Cattle Drive
Our role play recruitment for cattle drive recruiters and recruits takes place in 1866 in a Texas panhandle town after the American Civil War. Herd owners hold a meeting where they recruit discharged Confederate war veterans and others to drive their cattle across hundreds of miles of prairie to Kansas and Nebraska. Kansas, which had been open before is now more than ever being settled by homesteaders in need of cheap land. The land is more valuable there in producing farm crops than in cattle. In comes the cattle investor who decides to use the old Spanish/Mexican practice of cattle driving to bring the goods from the interior of Texas to the northern areas where railroads in Kansas will take the beasts to market.
Role Play
The Texans simply learned the practice of cattle driving from the Spanish and Mexicans before who used the practiced to get their animals to markets in the North. While 1866-1886 was the classic time for the American cattle herding movement, it was much older. The state and former province had always relied heavily upon ranching and already existing were simply expanded. Long horns were originally raised and driven north for their ability to use in farm activities as draft animals. However, the invention of refrigerated freight cars, the demand for beef became more pronounced and the animals more and more were driven north for this purpose. The immediate emphasis mentioned at the meeting was the packing plant built by Phillip Danforth Armour the year before in 1865. Both United States and overseas demand had to be supplied ("People & events:," 2012). This year, the cattle can be sold to the northern markets for as much as $40 per head. This makes it profitable for cattle, particularly from Texas to be herded the long distances to market in Abilene. It was the Chicago plant and Mr. Armour's money that made the meeting possible.

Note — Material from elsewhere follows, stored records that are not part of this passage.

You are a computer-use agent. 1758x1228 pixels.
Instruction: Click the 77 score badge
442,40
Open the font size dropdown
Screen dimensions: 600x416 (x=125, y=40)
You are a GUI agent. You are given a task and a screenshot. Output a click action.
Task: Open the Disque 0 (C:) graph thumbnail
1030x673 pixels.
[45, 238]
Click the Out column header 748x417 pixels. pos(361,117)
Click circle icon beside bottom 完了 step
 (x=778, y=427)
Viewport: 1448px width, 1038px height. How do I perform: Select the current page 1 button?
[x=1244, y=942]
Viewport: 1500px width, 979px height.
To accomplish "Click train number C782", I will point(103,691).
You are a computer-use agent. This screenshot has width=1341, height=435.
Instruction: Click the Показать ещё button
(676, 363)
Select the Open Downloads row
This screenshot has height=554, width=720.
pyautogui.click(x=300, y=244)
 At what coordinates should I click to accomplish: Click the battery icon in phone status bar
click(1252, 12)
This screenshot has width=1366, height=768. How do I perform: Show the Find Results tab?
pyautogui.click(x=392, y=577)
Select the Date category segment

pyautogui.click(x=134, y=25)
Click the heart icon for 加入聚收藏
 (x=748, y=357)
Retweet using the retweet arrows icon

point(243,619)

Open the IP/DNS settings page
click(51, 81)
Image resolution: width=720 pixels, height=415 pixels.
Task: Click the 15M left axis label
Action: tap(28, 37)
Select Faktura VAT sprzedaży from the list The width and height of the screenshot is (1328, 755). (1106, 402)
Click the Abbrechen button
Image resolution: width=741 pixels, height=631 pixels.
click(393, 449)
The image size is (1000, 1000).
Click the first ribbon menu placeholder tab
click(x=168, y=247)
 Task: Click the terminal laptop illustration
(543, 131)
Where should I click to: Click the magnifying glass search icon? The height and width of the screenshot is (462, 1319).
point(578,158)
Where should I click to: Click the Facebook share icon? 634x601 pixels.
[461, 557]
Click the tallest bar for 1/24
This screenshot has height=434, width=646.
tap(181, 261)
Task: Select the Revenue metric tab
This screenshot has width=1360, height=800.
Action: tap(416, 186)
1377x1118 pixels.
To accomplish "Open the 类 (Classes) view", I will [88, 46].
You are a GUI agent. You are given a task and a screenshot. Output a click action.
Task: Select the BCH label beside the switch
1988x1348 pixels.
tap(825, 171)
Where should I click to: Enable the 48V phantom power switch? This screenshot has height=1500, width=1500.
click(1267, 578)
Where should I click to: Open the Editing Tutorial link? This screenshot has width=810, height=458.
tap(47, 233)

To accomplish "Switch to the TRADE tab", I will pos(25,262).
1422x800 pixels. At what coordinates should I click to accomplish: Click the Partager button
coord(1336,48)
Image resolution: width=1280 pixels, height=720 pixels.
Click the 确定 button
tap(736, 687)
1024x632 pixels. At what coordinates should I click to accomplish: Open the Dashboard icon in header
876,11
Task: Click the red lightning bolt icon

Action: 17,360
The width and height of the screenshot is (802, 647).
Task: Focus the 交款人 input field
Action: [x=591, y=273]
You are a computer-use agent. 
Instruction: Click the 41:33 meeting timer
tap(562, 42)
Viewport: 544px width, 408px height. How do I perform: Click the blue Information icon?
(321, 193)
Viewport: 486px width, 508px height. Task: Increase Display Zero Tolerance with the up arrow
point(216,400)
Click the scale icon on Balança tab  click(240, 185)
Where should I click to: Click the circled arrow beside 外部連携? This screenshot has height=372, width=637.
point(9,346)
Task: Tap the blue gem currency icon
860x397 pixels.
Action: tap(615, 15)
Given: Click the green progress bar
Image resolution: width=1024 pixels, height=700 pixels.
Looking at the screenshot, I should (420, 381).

The drive itself had its own style of organization. The recruiter at the meeting remarks that he needs twenty experienced cowboys who can handle 3000 cattle along the trail to Abilene, Kansas. One less experienced understudy can be hired to handle the extra horses. The horse seller at the meeting is tasked with providing three horses for every cowboy and enough oxen and replacements for the chuck wagon outfit. The cooks interviewed will be become highly respected and prestigious members of the crew as they will have to feed this large group of men and keep them healthy on the move to Abilene the recruits at the meeting are told what they already know: cattle drives strike a balance between weight of the cattle and the speed of movement of the herd. While cattle might be driven as far as 25 miles in one day, this was not good. They might lose so much weight that they would be impossible to sell when they finally reached the end of the trail at Abilene, KA. It would be better that they be taken shorter distances every day and to be allowed periods to graze and rest at midday and night time. The average herd could keep a healthy weight while moving about 15 miles a day. Such a pace meant that it would take as long as two months to travel from a home ranch to a railhead. ("Lesson plan 1:," 2006).